The attribute group is displayed and the user can update all attributes except Name and Code.

Deny

The attribute group (the tab in Explorer) is not displayed.

Attribute Permissions

Attribute permissions apply to the attribute’s values for the specific entity. Users with attribute permissions only cannot add or remove members.

Permission

Description

Read-only

The attribute is displayed but the user cannot change attribute values.

Update

The attribute is displayed and the user can change attribute values.

Deny

The attribute is not displayed.

NoteNote
You cannot explicitly deny access to Name and Code attributes.

Example

For the Product entity, assign Update permission to the Name and Subcategory attributes.

Name (Update)

Code (Read-only)

Subcategory (Update)

Mountain-100

BK-M101

{5} Mountain Bikes

Mountain-100

BK-M201

{5} Mountain Bikes

In Explorer, you can update any attribute value in the Name or Subcategory columns. If you do not have permission to an attribute, the attribute is not displayed.

Note

In this example, Subcategory is a domain-based attribute, based on the SubcategoryList entity. You can select a different subcategory for Mountain-100 but you cannot add members to or delete members from the SubcategoryList entity.

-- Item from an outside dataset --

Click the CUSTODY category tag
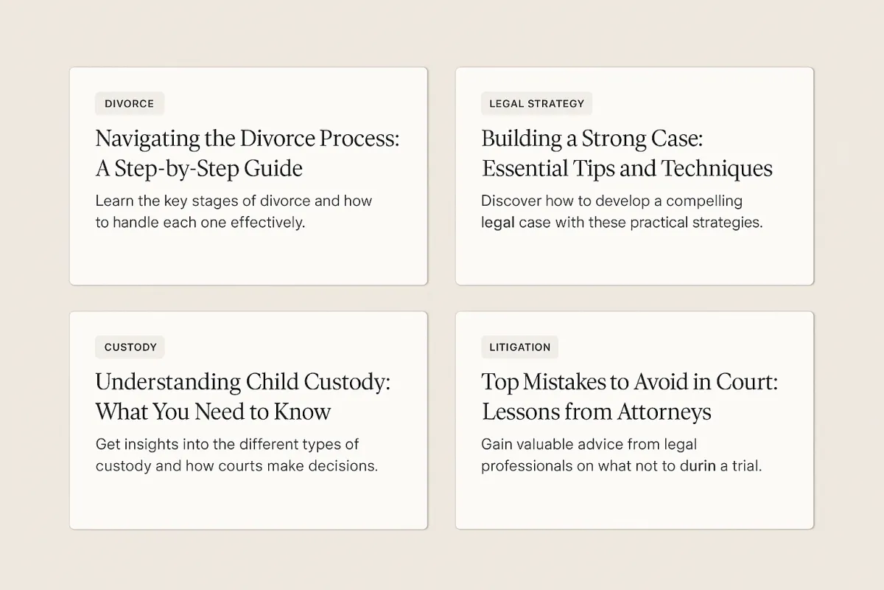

Possible Overlapping Permissions

When assigning permission on attributes and attribute groups, you may have to resolve overlapping permissions.

When an attribute belongs to multiple attribute groups

Two or more attribute groups can contain the same attribute.

  • If one group is assigned Update permission and another is assigned Read-only, the attribute is updateable in both groups (on both tabs).

  • If one group is assigned Update or Read-only permission and another is assigned Deny, the attribute is not displayed on the updateable tab.

When an attribute has different permission than its attribute group

Because an attribute group is made up of attributes, you can assign one permission to the attribute group and a different permission to the attribute.

  • If an attribute from the attribute group is assigned Deny permission, then the attribute is not displayed in the attribute group.

  • If an attribute from the attribute group is assigned Read-only permission, the attribute is Read-only when displayed in the attribute group. If the attribute is assigned Update, the attribute is updateable when displayed in the attribute group.